Малкольм знал, что жена не будет с ним спорить. Если он скажет, что им втроём нужно уйти — Ильза покорно соберёт вещи и последует за ним, даже если ради этого придётся нарушить герцогский указ. Ильза серьёзно относится к брачным клятвам, даже по ночам больше не милуется с ним, но выполняет свой долг. Ильза вообще серьёзна — и сделала серьёзным его. Принесла в жизнь Малкольма упорядоченность и, что скрывать, достаток. Кто-то и счёл бы её приданное скромным, но бедному кнехту** оно казалось богатством. Но всё-таки Малкольм выбрал Ильзу из-за другого. Он положил на неё глаз на покосе. Девушки и женщины связывали сено в снопы, смеясь и болтая, одна Ильзибель работала молча, строго поглядывая на небо, по которому серыми хлопьями проплывали облака. Но Малкольм был готов поклясться, в самом уголке её резко очерченного рта прятался поцелуй.

- Ильза?

Жена поворачивается в дверях, смотрит серьёзно и решительно. Ильза вдыхает страх, а выдыхает надежду. В уголке её рта по-прежнему прячется поцелуй. Но Малкольм видит, что предназначен он не ему. Их сыну. Мальчику, который всё равно что мёртв. Тому, кто принесёт смерть в их дом. И она разыщет его и не оставит, даже если он будет мёртв уже по настоящему.

- Я повстречал Румпельштильцхена по дороге… В лугах.

Комментарий к Побег

*Каргана - род кустарника или низкорослых деревьев.

**Кнехт - безземельный крестьян, батрак.

========== Чёрный человек ==========

Мальчик летит или падает. Скорее второе, раз приземляться приходится не на облако, а в свою постель. Он жарко укрыт одеялами, натоплено дома чересчур сильно, и из-за висящего в воздухе дыма трудно дышать. По высокой спинке кровати прогуливается странный человечек чёрного цвета. «Кто это?» - думает Румпельштильцхен, и человечек словно слышит его мысли и раскланивается:

- Меня зовут Малкольм Храбрый… Позволь поинтересоваться твоим именем?

Своими манерами человечек напоминает комедиантов, в чьём фургоне умещались замки, драконы, морское дно, усеянное ракушками, и небо с пыльными ватными облаками. Они тоже кланялись — совсем не так, как обычно делали это у них в деревне, говорили путано и красиво, называли глазевший на зрелище народ «уважаемой публикой» и «доблестными господами и очаровательными дамами». Если человечек — комедиант, то следует похлопать в ладоши, а в конце представления бросить монетку. Мальчик ощупывает себя — он одет сорочку, в которой даже нет ни одного кармана… Да если бы и были, его единственная монета, подарок дедушки, лежала на дне сундука; дедушки уже нет, он умер - но монета - холодящий ладонь рыжий металлический кругляшок осталась на своём месте, Румпельштильцхен проверял.

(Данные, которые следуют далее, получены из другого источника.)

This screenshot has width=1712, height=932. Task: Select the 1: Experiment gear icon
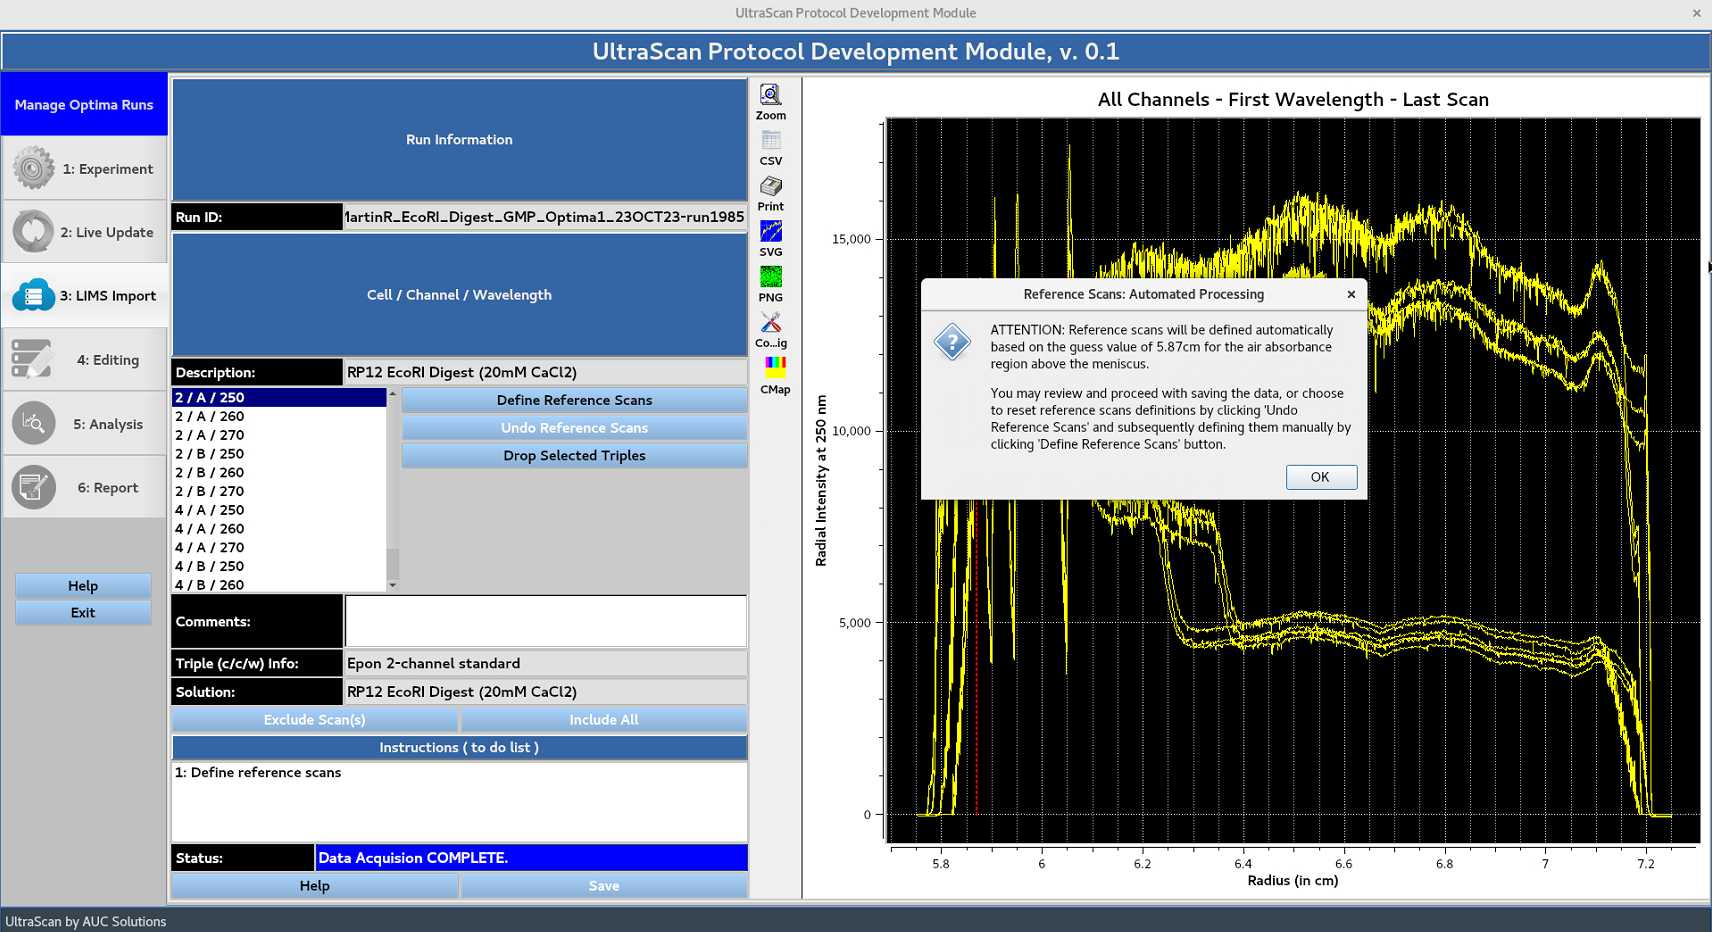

- Так и будешь молчать или всё-таки представишься? - человечек спрыгивает со спинки кровати, но не достигает пола, а зависает в воздухе и садится на пустоту, словно на стул.

- Румпель… и-Румпельштильцхен, - мальчик не хочет, чтобы тот счёл его имя слишком коротким, ведь его собеседника зовут словно короля… или как его отца - «Малкольм», но титула или фамилии у папы не было. Иногда к отцовскому имени прибавляли ещё одно слово, но лишь тогда, когда самого не было поблизости. Чужак. Чужак Малкольм, вот как его называли. Когда Румпель спросил у мамы почему, она велела «только не приставать с этим к отцу» и объяснила, что слово означает лишь то, что папа родился не в их деревне и даже не в Пограничье. «Храбрый», - так действительно могут звать короля, или рыцаря, герцога или барона. Но на рыцаря человечек не похож… больше на волшебство или на сон.

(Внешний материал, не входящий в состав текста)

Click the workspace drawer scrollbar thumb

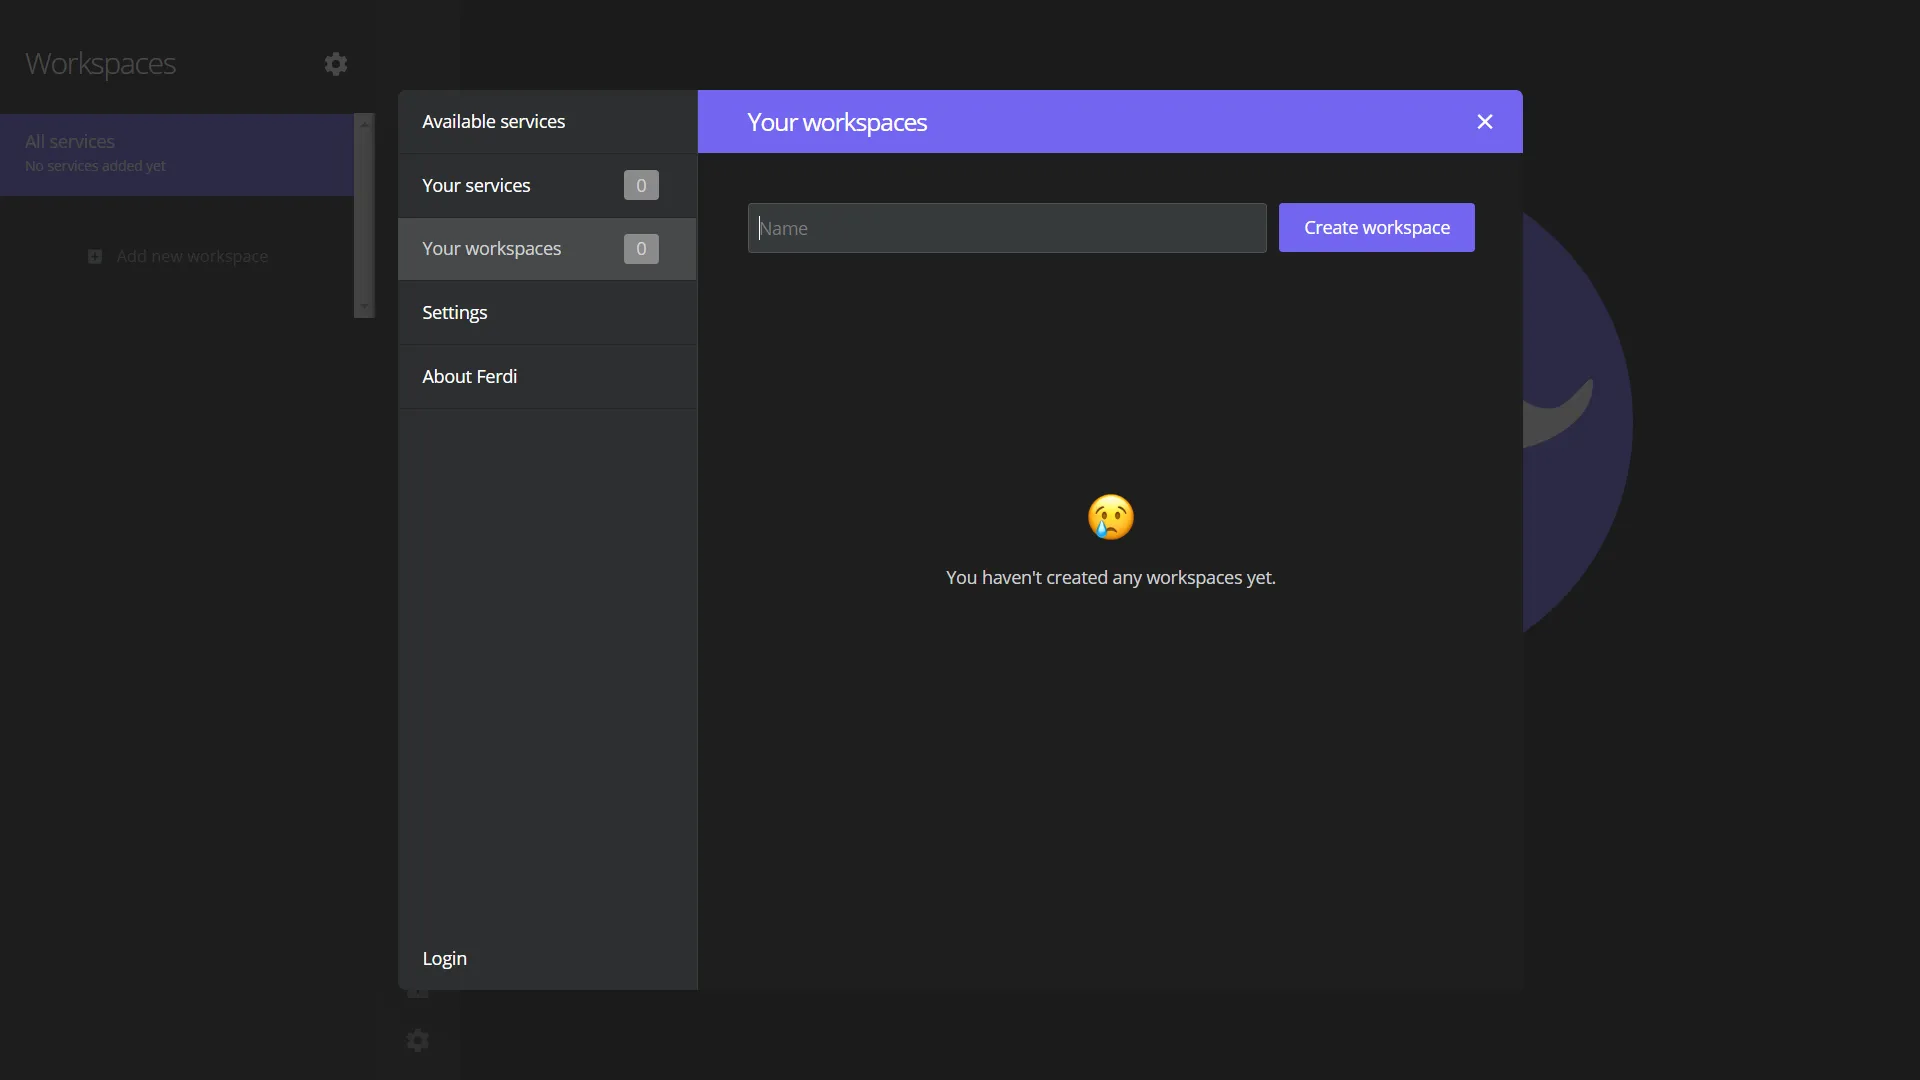[364, 215]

Чёрный человечек кивает ему и откидывается на спинку невидимого стула:

- Вот так нет! Никакой я не сон.

- Ты читаешь мысли?

- Твои — да.

- А почему ты чёрный?

- Слишком много вопросов, тебе не кажется?

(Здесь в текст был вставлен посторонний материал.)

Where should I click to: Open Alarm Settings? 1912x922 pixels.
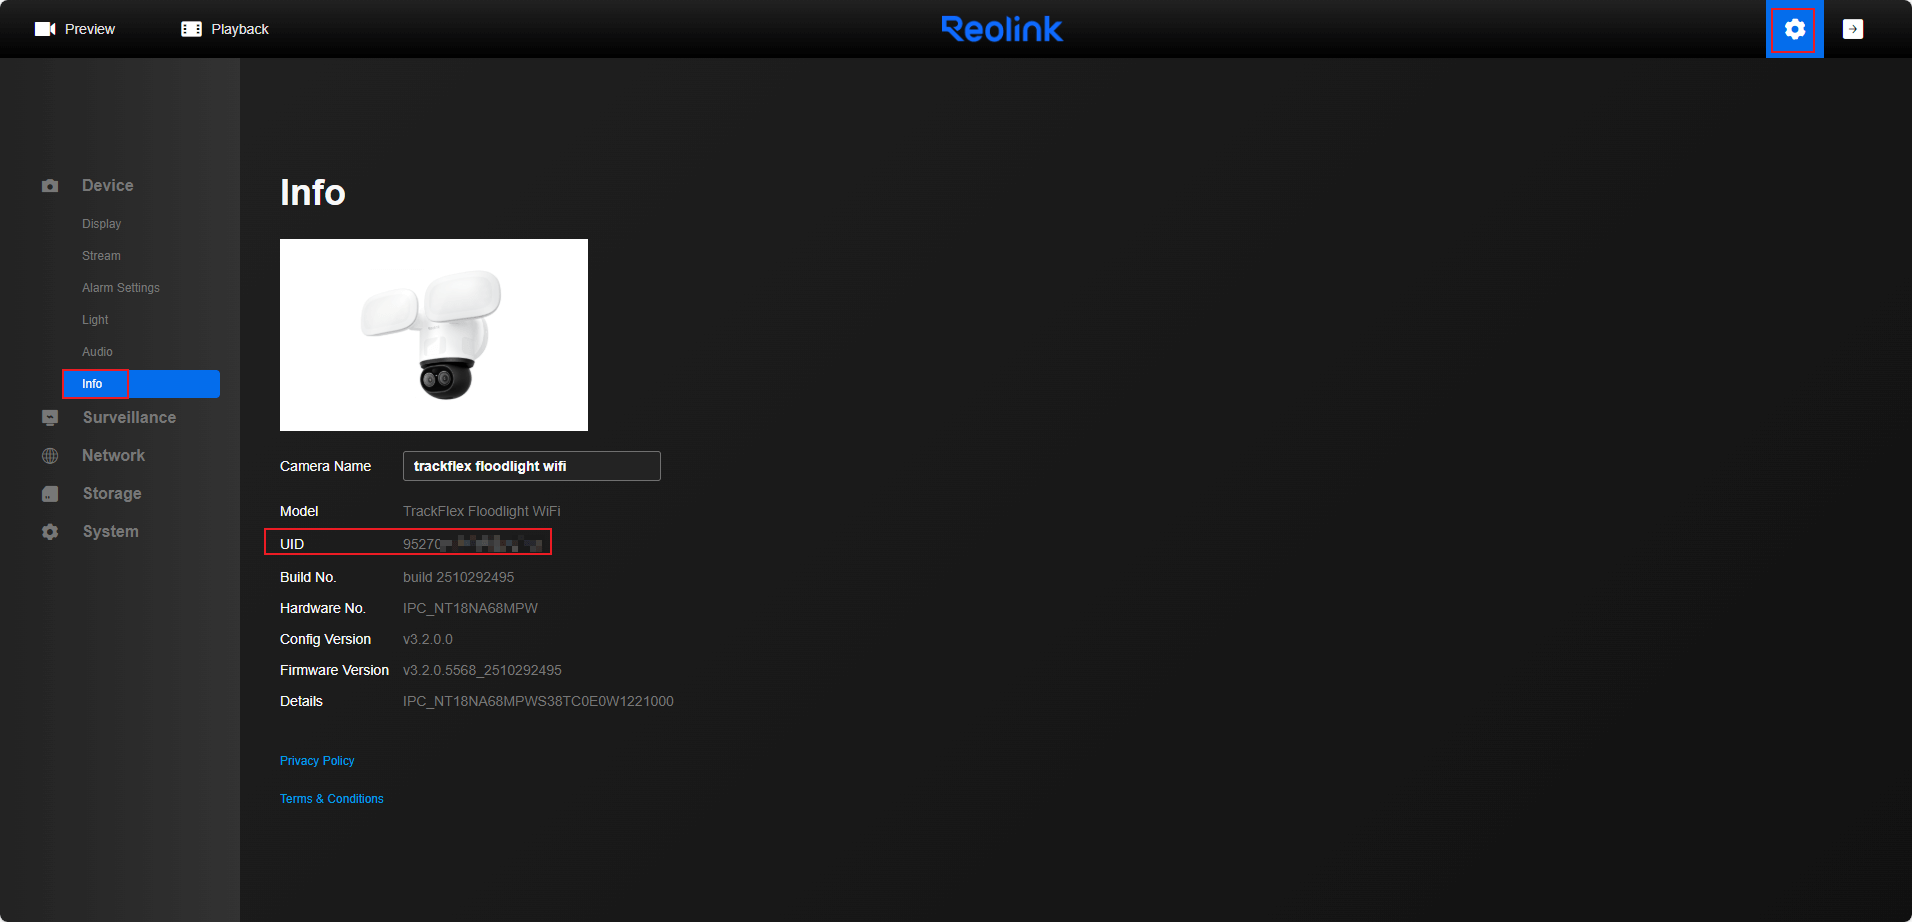point(120,287)
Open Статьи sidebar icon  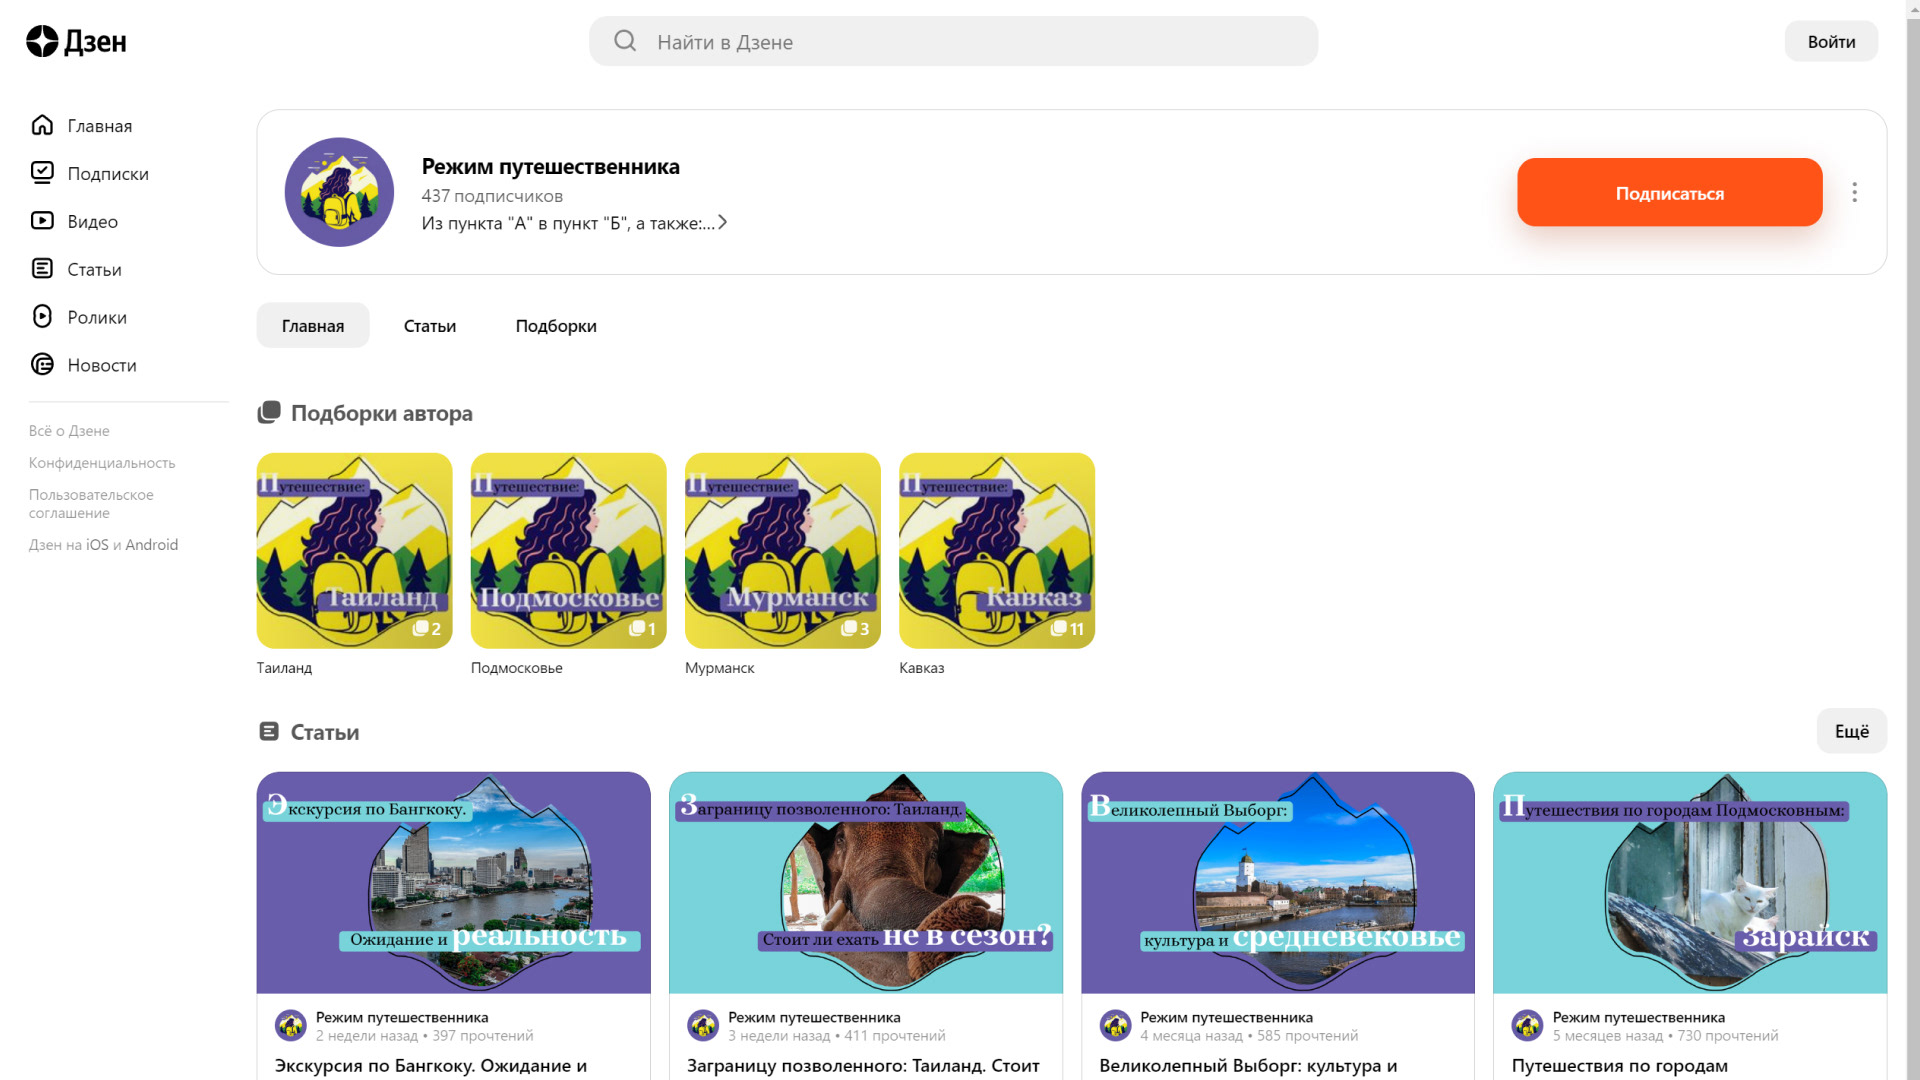[x=42, y=269]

Чёрный человечек зевает, словно хочет спать или просто заскучал в его обществе. Но не уходит, а приближается, усевшись на кровать и погрузившись в долгое молчание. Мальчику не кажется, что вопросов слишком много, напротив, он задал их гораздо меньше, чем вертелось на языке и ни на один не получил ясного ответа.